Belgian Police Name Man Suspected of Being Salah Abdeslam’s Accomplice

PARIS — The Belgian authorities on Monday identified a man suspected of being an accomplice of Salah Abdeslam, who was captured on Friday and charged with terrorist murder in the Paris attacks of Nov. 13. They had asked for the public’s help in finding him.

 

The man was identified as Najim Laachraoui, 24, a Belgian citizen who went to Syria in February 2013. Mr. Laachraoui, going by the name Soufiane Kayal, was one of two men using fake Belgian identification cards who were with Mr. Abdeslam in a Mercedes on Sept. 9 as they passed through a checkpoint between Hungary and Austria.

 

Twice that month, Mr.

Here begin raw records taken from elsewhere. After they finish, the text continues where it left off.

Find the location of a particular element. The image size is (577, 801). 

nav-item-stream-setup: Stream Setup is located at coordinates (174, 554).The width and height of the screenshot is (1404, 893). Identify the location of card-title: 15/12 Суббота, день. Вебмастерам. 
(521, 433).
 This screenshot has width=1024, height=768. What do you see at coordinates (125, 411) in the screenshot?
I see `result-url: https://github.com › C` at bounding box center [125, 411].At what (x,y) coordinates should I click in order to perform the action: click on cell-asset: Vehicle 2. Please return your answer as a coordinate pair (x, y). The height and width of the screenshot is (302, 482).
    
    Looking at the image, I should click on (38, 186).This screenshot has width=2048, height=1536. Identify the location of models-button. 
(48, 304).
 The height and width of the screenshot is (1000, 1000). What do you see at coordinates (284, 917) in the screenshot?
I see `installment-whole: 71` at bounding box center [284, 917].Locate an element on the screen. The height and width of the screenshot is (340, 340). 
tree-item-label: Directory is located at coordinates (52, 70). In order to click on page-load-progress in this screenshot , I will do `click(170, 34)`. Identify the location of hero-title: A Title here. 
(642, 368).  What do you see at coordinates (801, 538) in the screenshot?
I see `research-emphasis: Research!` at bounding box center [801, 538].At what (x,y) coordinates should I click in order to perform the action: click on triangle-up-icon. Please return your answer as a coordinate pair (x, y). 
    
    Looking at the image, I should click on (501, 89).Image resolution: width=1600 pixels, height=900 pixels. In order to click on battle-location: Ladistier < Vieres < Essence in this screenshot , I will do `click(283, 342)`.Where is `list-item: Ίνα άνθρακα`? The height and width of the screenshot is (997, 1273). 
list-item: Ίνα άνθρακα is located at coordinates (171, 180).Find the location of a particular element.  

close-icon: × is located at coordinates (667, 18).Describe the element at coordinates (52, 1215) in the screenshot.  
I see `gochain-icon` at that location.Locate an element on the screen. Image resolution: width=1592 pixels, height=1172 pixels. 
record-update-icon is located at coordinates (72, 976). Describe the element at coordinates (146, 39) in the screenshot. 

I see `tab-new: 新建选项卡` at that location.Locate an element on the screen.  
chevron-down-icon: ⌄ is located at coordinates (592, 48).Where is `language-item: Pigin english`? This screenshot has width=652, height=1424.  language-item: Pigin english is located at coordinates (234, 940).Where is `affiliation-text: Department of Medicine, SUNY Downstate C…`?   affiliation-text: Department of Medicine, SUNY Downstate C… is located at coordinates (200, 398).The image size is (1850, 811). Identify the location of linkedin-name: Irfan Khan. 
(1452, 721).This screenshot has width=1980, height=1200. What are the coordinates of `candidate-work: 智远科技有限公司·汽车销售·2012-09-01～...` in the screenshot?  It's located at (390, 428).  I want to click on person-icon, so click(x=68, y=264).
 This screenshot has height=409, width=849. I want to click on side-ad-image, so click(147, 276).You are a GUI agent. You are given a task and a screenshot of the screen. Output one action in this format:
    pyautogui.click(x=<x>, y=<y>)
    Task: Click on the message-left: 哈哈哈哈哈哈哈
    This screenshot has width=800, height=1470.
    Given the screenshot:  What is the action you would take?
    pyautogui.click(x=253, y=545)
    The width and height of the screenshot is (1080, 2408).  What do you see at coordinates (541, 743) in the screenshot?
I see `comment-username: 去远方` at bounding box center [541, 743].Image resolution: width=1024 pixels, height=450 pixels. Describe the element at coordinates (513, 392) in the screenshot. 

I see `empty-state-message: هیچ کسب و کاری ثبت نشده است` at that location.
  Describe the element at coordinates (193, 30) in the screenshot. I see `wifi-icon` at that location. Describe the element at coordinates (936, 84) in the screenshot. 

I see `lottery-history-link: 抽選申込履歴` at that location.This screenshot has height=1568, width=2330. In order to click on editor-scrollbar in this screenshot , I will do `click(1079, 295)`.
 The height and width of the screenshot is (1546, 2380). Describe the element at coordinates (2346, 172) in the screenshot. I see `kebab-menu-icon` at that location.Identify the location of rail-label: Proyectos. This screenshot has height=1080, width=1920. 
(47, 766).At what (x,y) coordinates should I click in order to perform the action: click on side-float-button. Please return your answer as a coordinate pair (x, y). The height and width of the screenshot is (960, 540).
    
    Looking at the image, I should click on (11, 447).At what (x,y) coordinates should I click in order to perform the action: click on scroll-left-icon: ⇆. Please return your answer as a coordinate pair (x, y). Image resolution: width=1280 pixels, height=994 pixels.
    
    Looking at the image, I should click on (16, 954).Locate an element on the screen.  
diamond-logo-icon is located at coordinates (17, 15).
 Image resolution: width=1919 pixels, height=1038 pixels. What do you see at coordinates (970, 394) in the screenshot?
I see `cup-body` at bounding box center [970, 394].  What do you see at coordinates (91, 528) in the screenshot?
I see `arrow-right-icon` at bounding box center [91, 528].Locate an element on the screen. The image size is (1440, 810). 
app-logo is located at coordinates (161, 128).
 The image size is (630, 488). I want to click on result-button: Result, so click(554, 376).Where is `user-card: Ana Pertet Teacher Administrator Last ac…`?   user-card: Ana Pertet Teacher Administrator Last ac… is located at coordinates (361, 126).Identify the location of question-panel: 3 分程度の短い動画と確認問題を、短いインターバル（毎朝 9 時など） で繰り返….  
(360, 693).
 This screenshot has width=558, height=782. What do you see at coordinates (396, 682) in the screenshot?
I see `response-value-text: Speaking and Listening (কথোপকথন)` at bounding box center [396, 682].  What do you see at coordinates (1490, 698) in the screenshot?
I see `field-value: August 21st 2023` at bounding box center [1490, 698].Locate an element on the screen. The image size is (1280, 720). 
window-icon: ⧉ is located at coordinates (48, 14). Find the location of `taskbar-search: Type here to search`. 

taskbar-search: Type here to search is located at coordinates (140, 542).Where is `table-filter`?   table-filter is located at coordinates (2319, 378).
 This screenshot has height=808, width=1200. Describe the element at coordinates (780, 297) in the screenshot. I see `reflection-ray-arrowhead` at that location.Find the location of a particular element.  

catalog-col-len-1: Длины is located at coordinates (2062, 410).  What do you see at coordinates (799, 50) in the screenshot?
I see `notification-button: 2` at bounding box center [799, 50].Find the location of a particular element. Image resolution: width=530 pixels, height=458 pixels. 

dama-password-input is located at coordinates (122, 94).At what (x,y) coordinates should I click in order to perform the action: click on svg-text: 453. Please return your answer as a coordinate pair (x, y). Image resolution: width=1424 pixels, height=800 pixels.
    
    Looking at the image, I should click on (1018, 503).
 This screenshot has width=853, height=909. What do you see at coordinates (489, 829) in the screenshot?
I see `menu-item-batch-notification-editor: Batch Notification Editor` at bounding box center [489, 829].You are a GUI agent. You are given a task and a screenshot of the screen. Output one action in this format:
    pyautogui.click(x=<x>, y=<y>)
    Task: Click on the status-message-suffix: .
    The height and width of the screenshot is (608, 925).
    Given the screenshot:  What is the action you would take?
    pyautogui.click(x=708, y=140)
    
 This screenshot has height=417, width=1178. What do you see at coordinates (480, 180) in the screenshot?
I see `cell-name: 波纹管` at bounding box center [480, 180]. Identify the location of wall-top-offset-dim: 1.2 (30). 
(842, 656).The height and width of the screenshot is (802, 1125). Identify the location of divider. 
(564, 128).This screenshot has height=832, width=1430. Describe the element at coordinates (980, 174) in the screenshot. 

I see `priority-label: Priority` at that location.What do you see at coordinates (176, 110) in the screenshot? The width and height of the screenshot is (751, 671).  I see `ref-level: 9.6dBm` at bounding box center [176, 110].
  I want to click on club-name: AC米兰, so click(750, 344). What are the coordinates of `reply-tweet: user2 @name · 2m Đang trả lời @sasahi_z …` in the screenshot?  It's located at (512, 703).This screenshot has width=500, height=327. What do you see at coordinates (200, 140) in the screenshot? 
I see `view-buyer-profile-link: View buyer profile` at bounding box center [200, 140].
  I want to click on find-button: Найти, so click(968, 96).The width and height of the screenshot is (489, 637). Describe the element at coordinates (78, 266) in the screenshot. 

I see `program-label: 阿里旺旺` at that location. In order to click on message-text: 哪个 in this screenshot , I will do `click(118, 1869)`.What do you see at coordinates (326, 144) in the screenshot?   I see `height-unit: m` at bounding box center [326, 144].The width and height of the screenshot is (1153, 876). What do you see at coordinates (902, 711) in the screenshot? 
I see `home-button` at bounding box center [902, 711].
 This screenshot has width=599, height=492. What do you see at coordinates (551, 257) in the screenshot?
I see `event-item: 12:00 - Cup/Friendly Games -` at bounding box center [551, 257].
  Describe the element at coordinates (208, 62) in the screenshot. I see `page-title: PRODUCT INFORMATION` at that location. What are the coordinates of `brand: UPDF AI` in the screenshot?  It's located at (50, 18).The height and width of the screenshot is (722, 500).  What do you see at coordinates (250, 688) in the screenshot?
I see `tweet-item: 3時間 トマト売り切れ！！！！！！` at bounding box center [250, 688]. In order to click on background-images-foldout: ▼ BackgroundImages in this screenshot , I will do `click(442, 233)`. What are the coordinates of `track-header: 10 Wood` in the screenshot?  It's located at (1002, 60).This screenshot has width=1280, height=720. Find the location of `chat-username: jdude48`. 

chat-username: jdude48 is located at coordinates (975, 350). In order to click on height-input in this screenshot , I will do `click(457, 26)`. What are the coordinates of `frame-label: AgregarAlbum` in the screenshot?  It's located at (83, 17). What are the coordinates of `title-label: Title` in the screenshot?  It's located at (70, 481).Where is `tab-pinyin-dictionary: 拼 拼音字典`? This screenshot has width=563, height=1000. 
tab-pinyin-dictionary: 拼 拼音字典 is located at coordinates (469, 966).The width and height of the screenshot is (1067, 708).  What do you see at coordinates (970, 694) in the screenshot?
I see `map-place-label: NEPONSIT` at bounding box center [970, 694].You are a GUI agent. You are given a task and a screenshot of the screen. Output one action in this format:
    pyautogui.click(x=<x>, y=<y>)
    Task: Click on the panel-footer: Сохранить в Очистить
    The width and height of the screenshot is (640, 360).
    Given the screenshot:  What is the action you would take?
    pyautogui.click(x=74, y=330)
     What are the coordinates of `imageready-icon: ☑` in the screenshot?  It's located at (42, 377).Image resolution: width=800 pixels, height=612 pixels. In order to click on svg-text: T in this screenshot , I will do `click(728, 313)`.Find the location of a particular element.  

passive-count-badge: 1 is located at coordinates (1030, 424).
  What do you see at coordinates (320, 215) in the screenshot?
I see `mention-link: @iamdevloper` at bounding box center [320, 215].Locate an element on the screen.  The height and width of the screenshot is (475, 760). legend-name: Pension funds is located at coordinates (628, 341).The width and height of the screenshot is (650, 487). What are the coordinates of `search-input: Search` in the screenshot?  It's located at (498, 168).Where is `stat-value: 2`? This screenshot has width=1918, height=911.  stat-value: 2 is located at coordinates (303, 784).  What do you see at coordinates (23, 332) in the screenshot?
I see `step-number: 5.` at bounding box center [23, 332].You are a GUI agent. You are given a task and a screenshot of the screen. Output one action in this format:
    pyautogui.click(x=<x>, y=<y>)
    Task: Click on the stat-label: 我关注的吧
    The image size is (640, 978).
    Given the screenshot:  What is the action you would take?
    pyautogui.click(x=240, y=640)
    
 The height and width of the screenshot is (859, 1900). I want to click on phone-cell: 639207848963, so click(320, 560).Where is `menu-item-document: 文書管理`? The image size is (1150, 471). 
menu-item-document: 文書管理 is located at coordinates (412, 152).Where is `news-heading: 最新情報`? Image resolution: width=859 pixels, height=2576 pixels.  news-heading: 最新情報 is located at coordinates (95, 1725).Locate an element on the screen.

Abdeslam traveled to the Hungarian capital, Budapest, using a rental car.

 

A man using the false identity of Soufiane Kayal later rented a house in the town of Auvelais, about 30 miles south of Brussels, that was searched on Nov. 26.

 

The authorities found Mr. Laachraoui’s DNA at the house in Auvelais and also at a house on Rue Henri Bergé, in the Schaerbeek section of Brussels, that was searched on Dec. 10. In the property on Rue Henri Bergé, investigators found traces of TATP, which has become the signature explosive for Islamic State operations in Europe. TATP can be made with common household products and was an ingredient in the suicide vests used in the Paris assaults. Mr. Abdeslam’s fingerprints were also found at the house.